For these measurements, we used a replicated a noisy harmonic oscillator with two inputs at each time step. The time bound is pi, and we vary the number of dimensions and time steps. The measurements are in seconds, performed on my laptop (i5-5300U CPU at 2.3GHz).
| Exact Save All | 8 steps | 16 steps | 32 steps | 64 steps | 128 steps | 256 steps |
|---|---|---|---|---|---|---|
| 2 dims | 0.08 | 0.08 | 0.2 | 0.3 | 0.6 | 1.2 |
| 4 dims | 0.05 | 0.09 | 0.2 | 0.3 | 0.7 | 1.3 |
| 8 dims | 0.05 | 0.1 | 0.2 | 0.4 | 0.8 | 1.5 |
| 16 dims | 0.07 | 0.1 | 0.2 | 0.5 | 1.0 | 2.0 |
| 32 dims | 0.1 | 0.2 | 0.3 | 0.7 | 1.4 | - |
| 64 dims | 0.2 | 0.3 | 0.6 | 1.3 | - | - |
| 128 dims | 1.0 | 2.0 | - | - | - | - |
| 256 dims | 4.1 | - | - | - | - | - |
| Quick Save All | 8 steps | 16 steps | 32 steps | 64 steps | 128 steps | 256 steps | 512 steps | 1024 steps | 2048 steps |
|---|---|---|---|---|---|---|---|---|---|
| 2 dims | 0.0007 | 0.001 | 0.002 | 0.005 | 0.01 | 0.07 | 0.1 | 0.5 | 1.7 |
| 4 dims | 0.0005 | 0.0006 | 0.0009 | 0.002 | 0.01 | 0.02 | 0.1 | 0.4 | 1.8 |
| 8 dims | 0.0004 | 0.0005 | 0.0009 | 0.002 | 0.006 | 0.02 | 0.09 | 0.5 | 1.9 |
| 16 dims | 0.0005 | 0.0006 | 0.001 | 0.003 | 0.007 | 0.02 | 0.1 | 1.2 | - |
| 32 dims | 0.002 | 0.003 | 0.005 | 0.008 | 0.01 | 0.06 | 0.3 | 1.5 | - |
| 64 dims | 0.005 | 0.004 | 0.003 | 0.006 | 0.01 | 0.09 | 0.4 | 1.8 | - |
| 128 dims | 0.01 | 0.02 | 0.03 | 0.05 | 0.08 | 0.2 | 0.7 | 2.7 | - |
| 256 dims | 0.02 | 0.06 | 0.09 | 0.1 | 0.2 | 0.5 | 1.4 | - | - |
| 512 dims | 0.1 | 0.2 | 0.3 | 0.5 | 0.9 | 1.8 | - | - | - |
| 1024 dims | 0.5 | 0.7 | 1.1 | - | - | - | - | - | - |
| 2048 dims | 2.3 | - | - | - | - | - | - | - | - |
Which zonotopes are saved can be controlled with the save_list parameter to get_zonotope_reachset.
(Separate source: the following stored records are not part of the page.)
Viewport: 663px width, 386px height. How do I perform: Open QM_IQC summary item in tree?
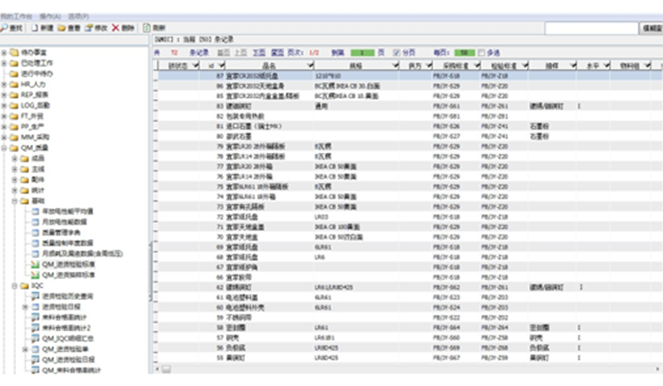click(68, 338)
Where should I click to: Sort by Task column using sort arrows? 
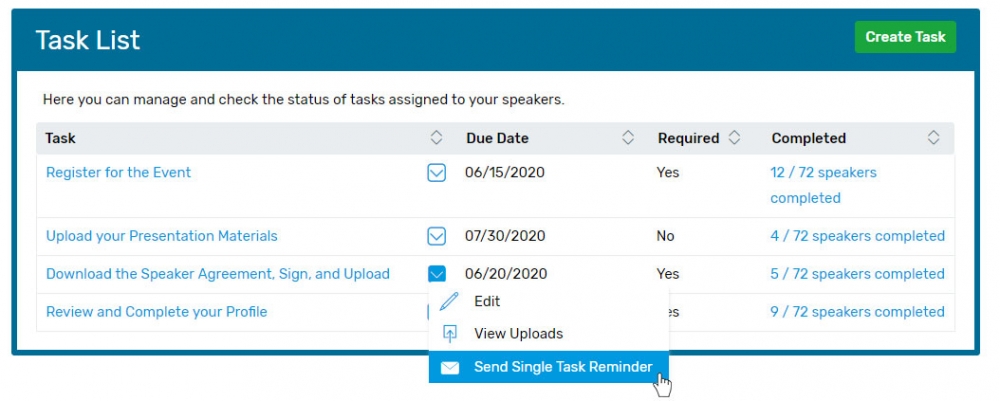click(436, 138)
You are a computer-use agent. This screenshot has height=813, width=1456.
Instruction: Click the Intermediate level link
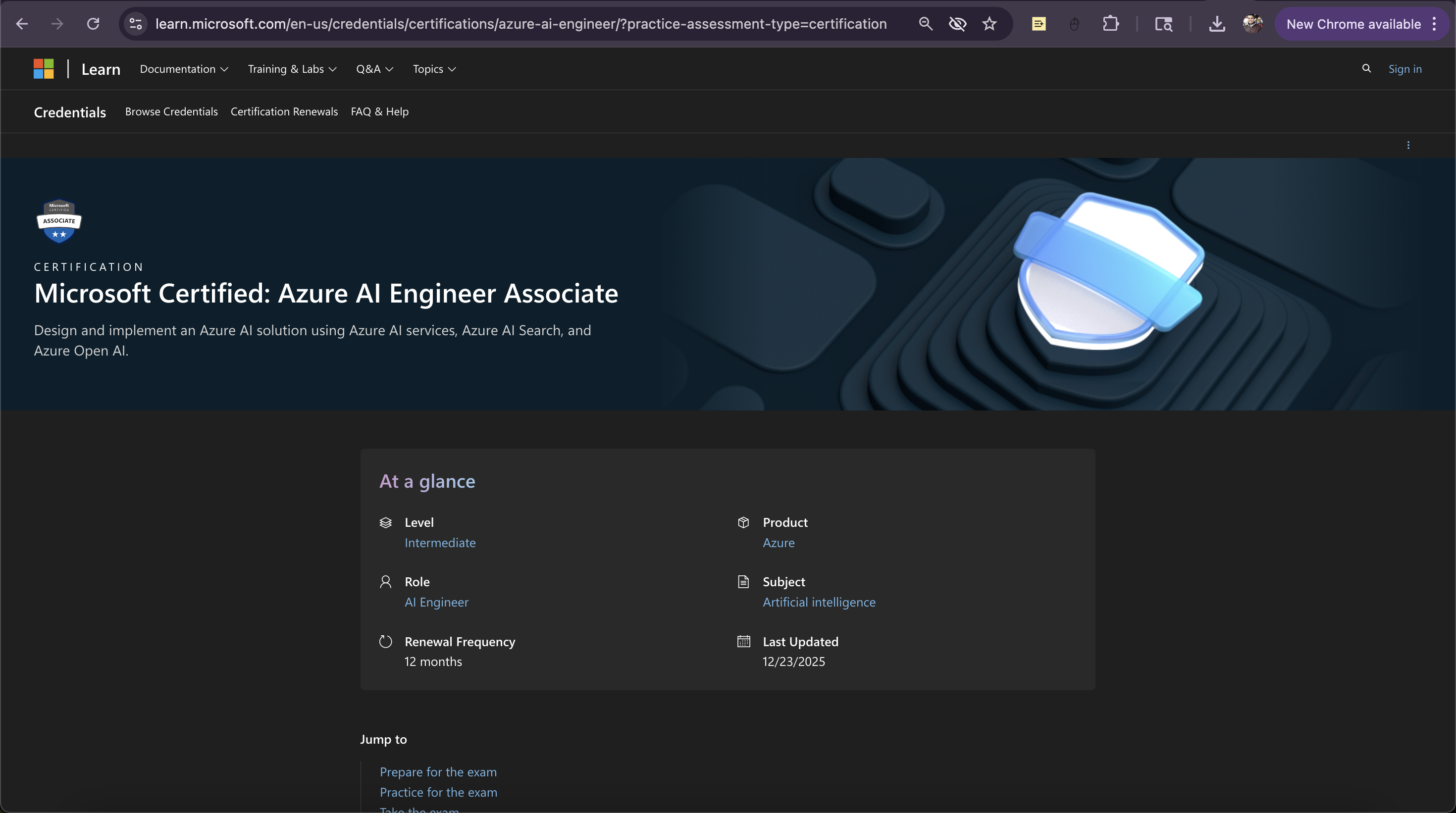tap(440, 542)
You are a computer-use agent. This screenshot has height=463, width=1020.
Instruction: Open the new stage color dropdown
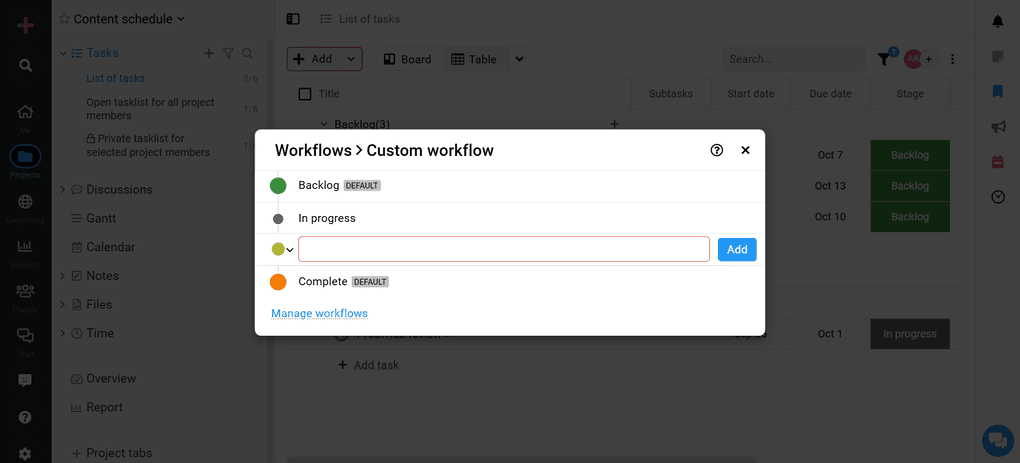pyautogui.click(x=283, y=249)
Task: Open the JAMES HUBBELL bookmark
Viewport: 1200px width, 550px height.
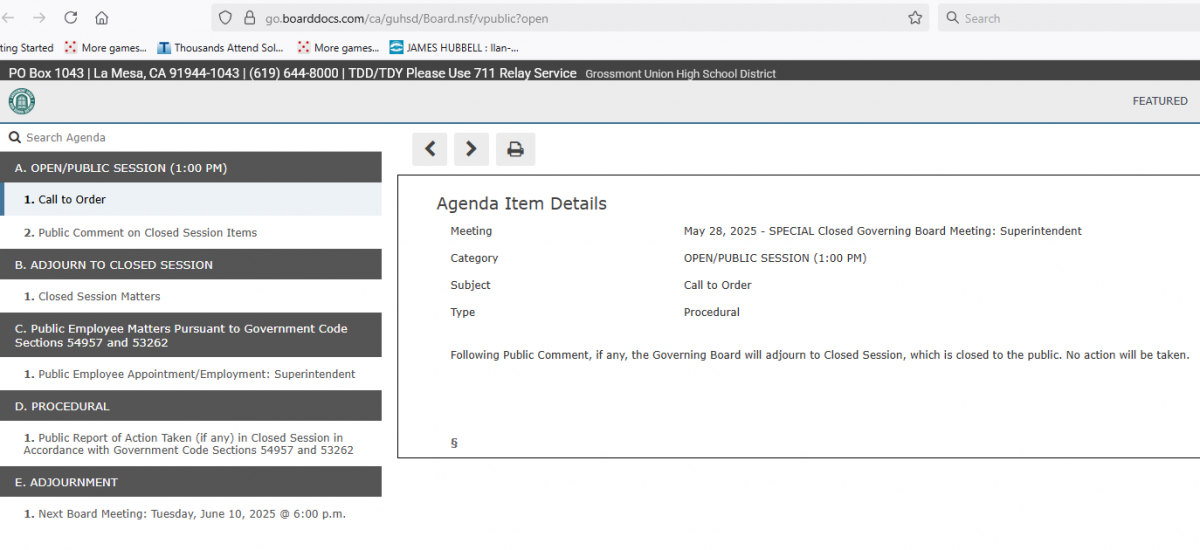Action: [x=461, y=47]
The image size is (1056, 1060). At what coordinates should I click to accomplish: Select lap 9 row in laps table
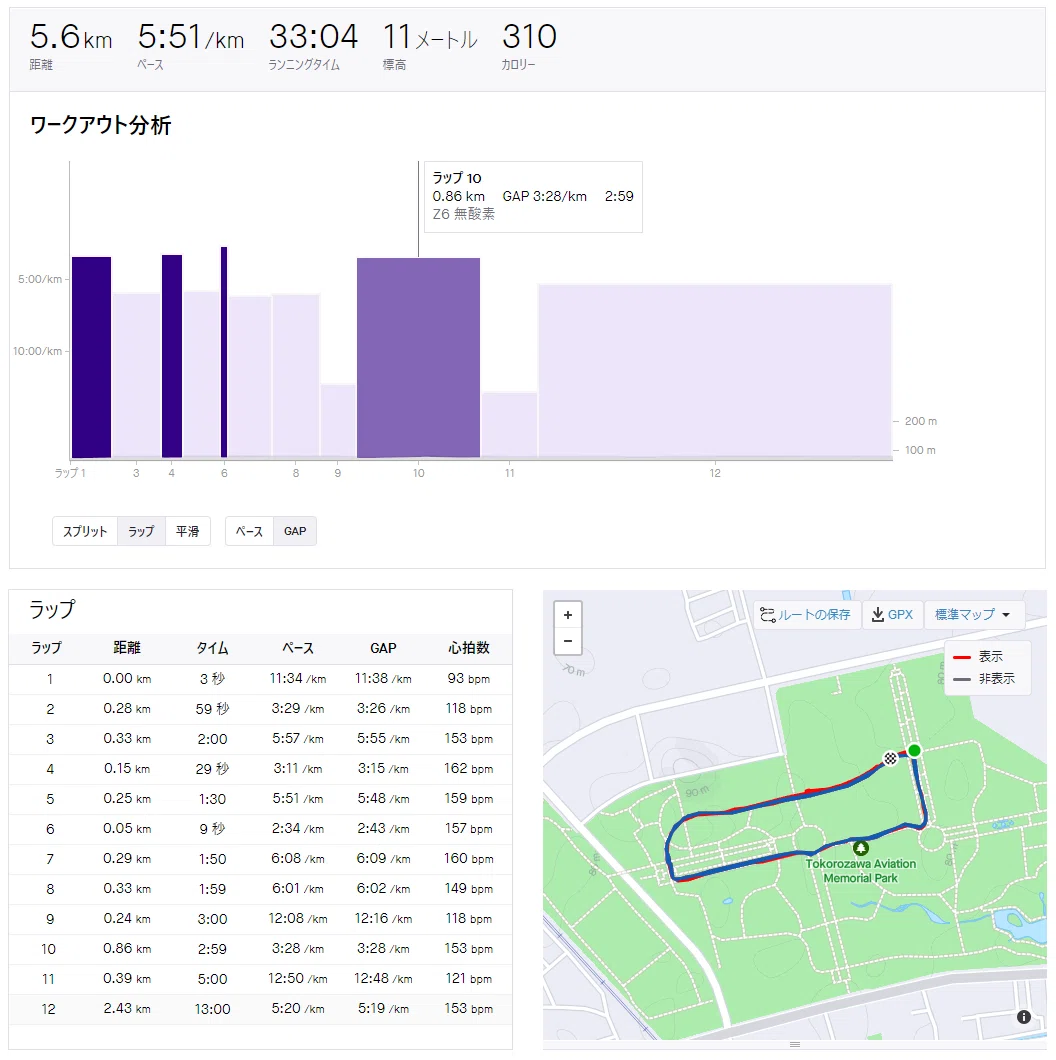(260, 919)

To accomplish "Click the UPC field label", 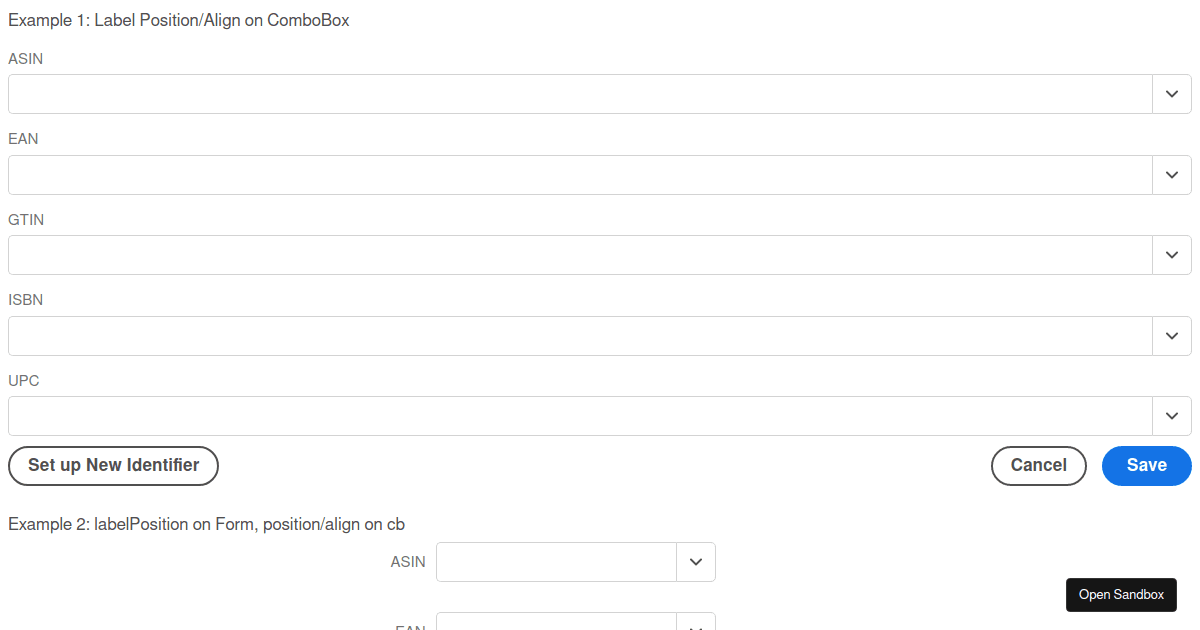I will pos(24,381).
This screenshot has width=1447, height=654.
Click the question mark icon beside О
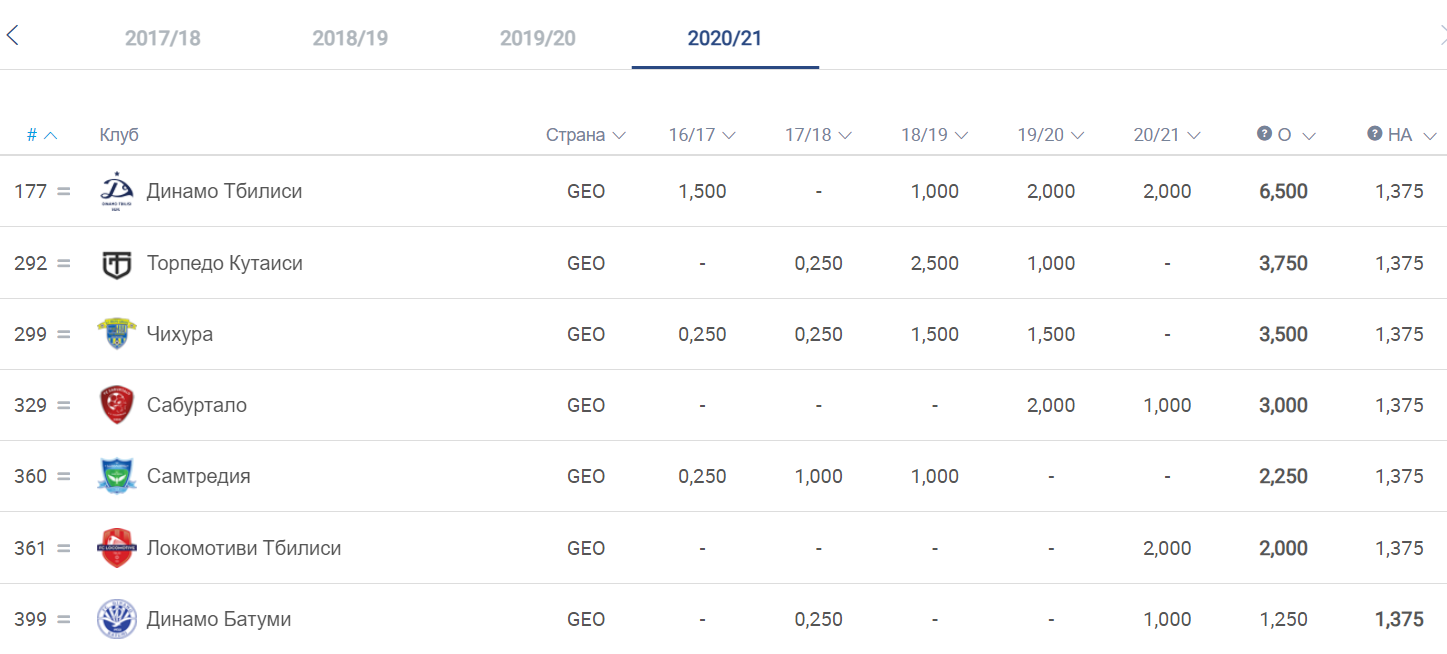pyautogui.click(x=1264, y=134)
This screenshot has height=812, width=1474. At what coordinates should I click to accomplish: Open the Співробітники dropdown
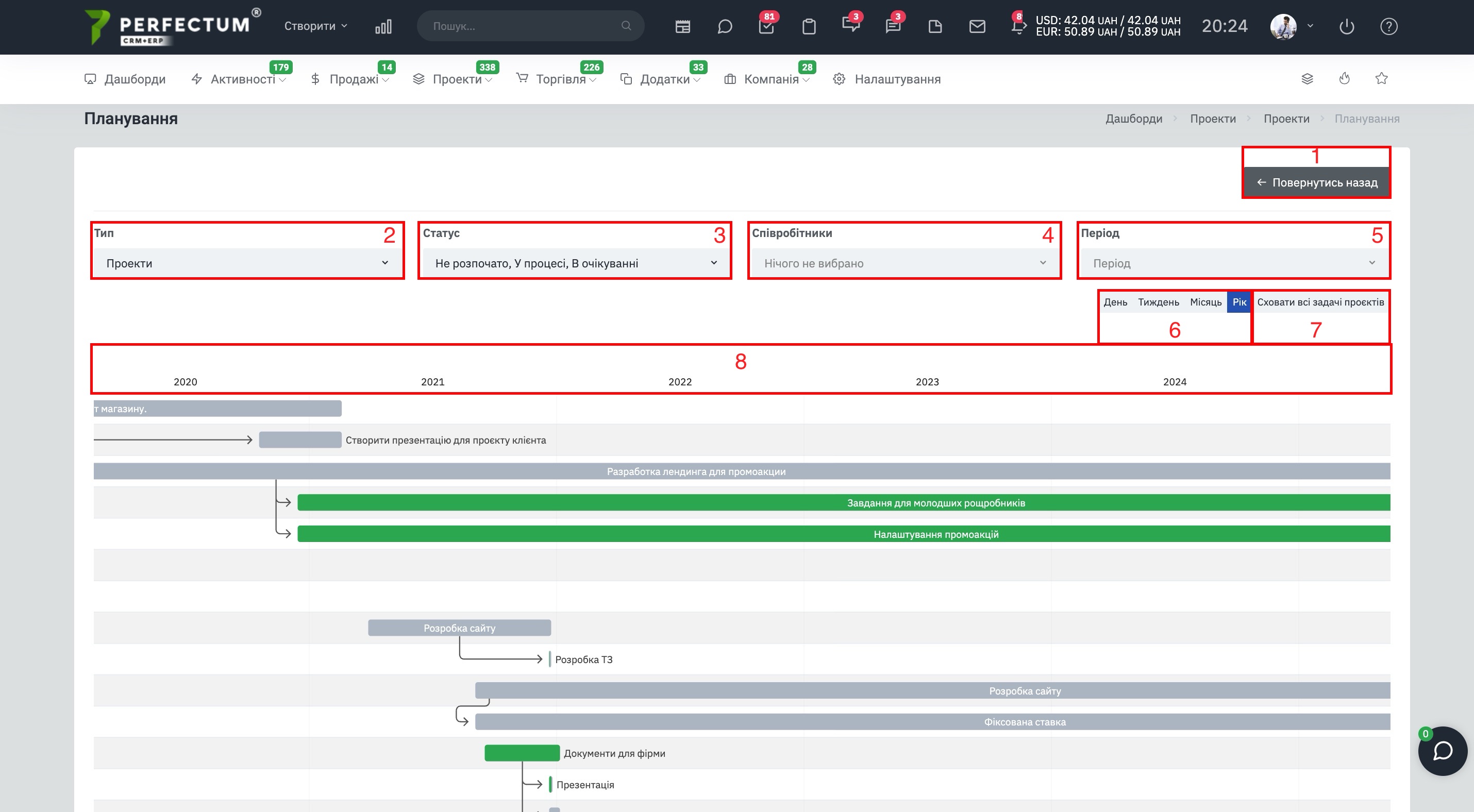904,263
If you're doing many steps or working in high dimensions, saving copies at every step can sometimes slow things down.
| Quick Save Last | 32 steps | 64 steps | 128 steps | 256 steps | 512 steps | 1024 steps | 2048 steps | 4096 steps | 8192 steps | 16384 steps | 32768 steps |
|---|---|---|---|---|---|---|---|---|---|---|---|
| 2 dims | 0.002 | 0.003 | 0.006 | 0.02 | 0.02 | 0.04 | 0.04 | 0.1 | 0.3 | 1.0 | 3.3 |
| 4 dims | 0.0006 | 0.0009 | 0.002 | 0.004 | 0.008 | 0.02 | 0.05 | 0.2 | 0.5 | 2.8 | - |
| 8 dims | 0.002 | 0.003 | 0.006 | 0.02 | 0.03 | 0.03 | 0.08 | 0.5 | 1.8 | - | - |
| 16 dims | 0.002 | 0.004 | 0.008 | 0.02 | 0.05 | 0.1 | 0.3 | 0.9 | 3.2 | - | - |
| 32 dims | 0.004 | 0.006 | 0.02 | 0.03 | 0.08 | 0.2 | 0.6 | 2.0 | - | - | - |
| 64 dims | 0.008 | 0.01 | 0.02 | 0.05 | 0.1 | 0.3 | 1.1 | - | - | - | - |
| 128 dims | 0.06 | 0.04 | 0.06 | 0.1 | 0.3 | 0.8 | 3.4 | - | - | - | - |
| 256 dims | 0.1 | 0.1 | 0.2 | 0.4 | 1.0 | 3.0 | - | - | - | - | - |
| 512 dims | 0.3 | 0.4 | 0.7 | 1.5 | - | - | - | - | - | - | - |
| 1024 dims | 1.2 | - | - | - | - | - | - | - | - | - | - |
There exists a Docker container which in theory should make sure the examples can execute after each commit, as indicated by the image at the top of the README. For details, see the commands and comments in the Dockerfile. To run the examples in Docker do:
docker build -t quickzonoreach .
docker run quickzonoreach
If using quick and only saving some of the zonotopes is still too slow, make sure you have a good version of BLAS installed like OpenBlas (matrix dot product in numpy is an important operation for speed). It may be possible to use 32-bit floats instead of 64 bit.
Also, the library is currently single-threaded, so using multiple cores or GPUs for computation could increase speed more, although this would need code modification.